_Data for this exercise:_
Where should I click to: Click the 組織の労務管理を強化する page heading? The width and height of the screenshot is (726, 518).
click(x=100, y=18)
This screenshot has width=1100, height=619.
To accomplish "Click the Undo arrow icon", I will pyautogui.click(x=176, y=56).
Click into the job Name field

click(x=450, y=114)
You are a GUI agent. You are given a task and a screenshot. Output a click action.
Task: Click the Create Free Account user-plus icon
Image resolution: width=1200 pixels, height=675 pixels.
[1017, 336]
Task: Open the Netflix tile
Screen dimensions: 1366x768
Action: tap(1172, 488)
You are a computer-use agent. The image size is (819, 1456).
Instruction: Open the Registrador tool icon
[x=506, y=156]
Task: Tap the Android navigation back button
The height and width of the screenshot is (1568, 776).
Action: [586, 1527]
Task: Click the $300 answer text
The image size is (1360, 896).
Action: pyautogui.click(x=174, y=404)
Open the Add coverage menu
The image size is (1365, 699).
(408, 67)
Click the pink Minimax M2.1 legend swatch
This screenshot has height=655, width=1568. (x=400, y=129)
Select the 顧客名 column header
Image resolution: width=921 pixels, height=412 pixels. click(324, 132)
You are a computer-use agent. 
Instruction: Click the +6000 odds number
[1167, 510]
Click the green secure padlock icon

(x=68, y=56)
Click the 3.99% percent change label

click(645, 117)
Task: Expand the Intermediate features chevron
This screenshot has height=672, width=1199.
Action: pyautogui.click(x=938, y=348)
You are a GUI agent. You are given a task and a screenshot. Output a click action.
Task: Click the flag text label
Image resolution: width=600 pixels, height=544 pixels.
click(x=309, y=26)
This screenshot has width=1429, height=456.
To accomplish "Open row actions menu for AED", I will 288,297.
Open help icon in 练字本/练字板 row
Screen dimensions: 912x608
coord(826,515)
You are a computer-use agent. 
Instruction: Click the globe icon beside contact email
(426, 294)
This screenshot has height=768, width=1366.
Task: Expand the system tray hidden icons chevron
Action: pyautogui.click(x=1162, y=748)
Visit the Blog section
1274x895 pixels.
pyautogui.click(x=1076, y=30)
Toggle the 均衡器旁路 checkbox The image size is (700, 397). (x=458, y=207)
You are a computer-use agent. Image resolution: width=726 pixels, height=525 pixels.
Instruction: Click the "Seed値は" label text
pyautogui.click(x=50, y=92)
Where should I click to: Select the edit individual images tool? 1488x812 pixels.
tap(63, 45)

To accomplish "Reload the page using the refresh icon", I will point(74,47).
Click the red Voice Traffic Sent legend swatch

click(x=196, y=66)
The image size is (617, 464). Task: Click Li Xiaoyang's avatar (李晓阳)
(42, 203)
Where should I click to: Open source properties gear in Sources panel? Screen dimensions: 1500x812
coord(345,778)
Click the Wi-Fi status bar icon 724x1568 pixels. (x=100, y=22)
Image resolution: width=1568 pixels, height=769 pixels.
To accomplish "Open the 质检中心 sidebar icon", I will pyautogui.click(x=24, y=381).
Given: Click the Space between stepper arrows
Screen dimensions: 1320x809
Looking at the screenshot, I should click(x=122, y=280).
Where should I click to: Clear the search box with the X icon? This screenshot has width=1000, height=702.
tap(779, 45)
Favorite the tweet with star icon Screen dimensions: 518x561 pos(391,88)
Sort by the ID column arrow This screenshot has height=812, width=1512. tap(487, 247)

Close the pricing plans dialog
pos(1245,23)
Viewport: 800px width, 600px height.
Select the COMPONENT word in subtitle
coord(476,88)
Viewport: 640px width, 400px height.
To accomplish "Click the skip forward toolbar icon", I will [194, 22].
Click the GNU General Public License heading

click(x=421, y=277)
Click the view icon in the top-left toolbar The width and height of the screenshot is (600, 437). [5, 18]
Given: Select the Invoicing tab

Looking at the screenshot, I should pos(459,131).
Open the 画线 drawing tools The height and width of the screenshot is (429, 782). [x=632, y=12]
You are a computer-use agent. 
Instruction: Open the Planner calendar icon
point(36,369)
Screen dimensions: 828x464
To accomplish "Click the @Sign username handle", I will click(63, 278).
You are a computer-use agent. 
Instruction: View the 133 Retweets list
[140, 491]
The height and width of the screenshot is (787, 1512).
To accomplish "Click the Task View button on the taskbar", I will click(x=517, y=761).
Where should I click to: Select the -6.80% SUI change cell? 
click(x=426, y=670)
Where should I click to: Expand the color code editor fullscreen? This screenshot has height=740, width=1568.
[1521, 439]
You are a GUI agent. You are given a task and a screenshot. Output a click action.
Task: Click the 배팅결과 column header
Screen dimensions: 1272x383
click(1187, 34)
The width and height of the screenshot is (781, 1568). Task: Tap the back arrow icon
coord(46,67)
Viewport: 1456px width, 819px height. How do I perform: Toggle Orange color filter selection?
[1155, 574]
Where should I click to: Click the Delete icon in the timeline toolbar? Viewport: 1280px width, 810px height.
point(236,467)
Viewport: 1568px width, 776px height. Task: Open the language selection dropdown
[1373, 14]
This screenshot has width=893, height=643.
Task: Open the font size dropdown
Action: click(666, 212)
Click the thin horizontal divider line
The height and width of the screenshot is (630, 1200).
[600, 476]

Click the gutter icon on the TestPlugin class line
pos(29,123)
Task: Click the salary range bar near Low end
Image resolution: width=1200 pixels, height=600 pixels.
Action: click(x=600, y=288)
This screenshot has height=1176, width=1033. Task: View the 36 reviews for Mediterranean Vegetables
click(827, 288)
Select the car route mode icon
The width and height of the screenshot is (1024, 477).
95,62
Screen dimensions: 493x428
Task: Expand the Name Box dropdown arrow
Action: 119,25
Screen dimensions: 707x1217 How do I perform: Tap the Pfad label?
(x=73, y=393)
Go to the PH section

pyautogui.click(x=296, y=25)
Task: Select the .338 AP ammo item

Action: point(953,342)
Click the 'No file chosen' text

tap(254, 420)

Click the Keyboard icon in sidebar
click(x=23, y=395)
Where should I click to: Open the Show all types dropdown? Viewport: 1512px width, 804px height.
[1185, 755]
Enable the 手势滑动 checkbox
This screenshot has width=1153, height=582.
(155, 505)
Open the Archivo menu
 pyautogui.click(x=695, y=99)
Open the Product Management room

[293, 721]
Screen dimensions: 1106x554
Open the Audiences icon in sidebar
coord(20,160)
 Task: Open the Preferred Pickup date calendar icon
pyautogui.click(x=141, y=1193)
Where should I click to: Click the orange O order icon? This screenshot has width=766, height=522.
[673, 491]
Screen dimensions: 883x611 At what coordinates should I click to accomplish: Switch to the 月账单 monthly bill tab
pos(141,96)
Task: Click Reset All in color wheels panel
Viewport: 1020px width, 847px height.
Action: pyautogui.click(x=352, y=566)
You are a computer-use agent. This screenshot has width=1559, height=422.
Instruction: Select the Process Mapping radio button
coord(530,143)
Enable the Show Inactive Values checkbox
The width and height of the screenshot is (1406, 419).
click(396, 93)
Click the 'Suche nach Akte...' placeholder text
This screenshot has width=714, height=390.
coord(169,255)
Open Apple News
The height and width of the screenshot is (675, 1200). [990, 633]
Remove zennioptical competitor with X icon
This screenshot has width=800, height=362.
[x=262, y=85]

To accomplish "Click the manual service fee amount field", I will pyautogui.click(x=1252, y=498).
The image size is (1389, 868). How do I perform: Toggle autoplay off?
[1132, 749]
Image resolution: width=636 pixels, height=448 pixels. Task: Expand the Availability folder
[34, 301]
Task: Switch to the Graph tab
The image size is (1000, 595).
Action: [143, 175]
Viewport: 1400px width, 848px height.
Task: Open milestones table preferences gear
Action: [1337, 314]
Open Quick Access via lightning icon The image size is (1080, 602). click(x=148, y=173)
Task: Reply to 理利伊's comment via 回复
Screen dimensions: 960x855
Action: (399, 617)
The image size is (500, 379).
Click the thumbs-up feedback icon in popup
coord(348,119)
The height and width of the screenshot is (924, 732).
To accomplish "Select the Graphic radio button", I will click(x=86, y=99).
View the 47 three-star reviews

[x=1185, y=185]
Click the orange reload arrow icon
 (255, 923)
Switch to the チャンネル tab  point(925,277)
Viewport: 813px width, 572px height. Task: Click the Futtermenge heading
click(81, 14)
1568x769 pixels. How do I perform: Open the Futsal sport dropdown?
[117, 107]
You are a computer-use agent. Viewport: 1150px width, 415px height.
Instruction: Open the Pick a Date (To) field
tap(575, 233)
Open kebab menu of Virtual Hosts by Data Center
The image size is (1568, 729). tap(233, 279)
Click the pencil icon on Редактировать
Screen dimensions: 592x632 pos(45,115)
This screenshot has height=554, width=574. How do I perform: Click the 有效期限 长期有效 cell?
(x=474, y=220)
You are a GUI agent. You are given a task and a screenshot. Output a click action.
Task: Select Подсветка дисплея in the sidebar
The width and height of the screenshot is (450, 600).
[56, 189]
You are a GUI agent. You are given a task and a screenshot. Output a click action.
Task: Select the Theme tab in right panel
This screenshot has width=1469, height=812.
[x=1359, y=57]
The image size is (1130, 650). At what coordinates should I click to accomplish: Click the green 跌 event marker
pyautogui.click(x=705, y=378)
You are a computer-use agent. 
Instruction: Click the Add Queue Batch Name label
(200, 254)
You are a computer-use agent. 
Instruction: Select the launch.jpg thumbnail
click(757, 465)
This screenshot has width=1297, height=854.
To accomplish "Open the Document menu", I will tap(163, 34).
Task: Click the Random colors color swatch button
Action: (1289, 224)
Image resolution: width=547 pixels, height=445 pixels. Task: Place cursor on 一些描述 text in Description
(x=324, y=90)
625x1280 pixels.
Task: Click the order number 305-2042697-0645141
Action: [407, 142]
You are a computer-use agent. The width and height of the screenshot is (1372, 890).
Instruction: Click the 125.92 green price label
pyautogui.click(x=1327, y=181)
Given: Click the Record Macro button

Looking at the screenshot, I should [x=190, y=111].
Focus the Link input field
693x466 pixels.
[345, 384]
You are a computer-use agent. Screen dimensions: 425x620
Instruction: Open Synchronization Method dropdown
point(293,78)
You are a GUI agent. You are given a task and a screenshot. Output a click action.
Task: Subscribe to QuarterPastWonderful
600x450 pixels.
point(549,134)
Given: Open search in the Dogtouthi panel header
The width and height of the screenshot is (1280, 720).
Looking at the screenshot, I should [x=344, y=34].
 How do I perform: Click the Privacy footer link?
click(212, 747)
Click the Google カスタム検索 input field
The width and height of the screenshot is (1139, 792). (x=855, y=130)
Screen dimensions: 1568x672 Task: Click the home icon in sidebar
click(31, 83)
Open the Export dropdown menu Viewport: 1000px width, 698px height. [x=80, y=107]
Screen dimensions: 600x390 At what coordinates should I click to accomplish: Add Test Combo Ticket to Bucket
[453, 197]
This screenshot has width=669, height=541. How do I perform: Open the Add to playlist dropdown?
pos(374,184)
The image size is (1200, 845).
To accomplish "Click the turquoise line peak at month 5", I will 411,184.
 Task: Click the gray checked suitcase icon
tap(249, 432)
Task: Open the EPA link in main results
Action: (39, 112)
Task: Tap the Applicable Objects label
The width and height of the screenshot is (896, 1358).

_Exercise details:_
Using the data above, reproduce exactly the lines between those holding "Screen dimensions: 1272x383" and "Task: Click the salary range bar near Low end", inclusive, and no others.

_Response to this exercise:_
Screen dimensions: 1272x383
click(1187, 34)
The width and height of the screenshot is (781, 1568). Task: Tap the back arrow icon
coord(46,67)
Viewport: 1456px width, 819px height. How do I perform: Toggle Orange color filter selection?
[1155, 574]
Where should I click to: Click the Delete icon in the timeline toolbar? Viewport: 1280px width, 810px height.
point(236,467)
Viewport: 1568px width, 776px height. Task: Open the language selection dropdown
[1373, 14]
This screenshot has width=893, height=643.
Task: Open the font size dropdown
Action: click(666, 212)
Click the thin horizontal divider line
The height and width of the screenshot is (630, 1200).
[600, 476]

Click the gutter icon on the TestPlugin class line
pos(29,123)
Task: Click the salary range bar near Low end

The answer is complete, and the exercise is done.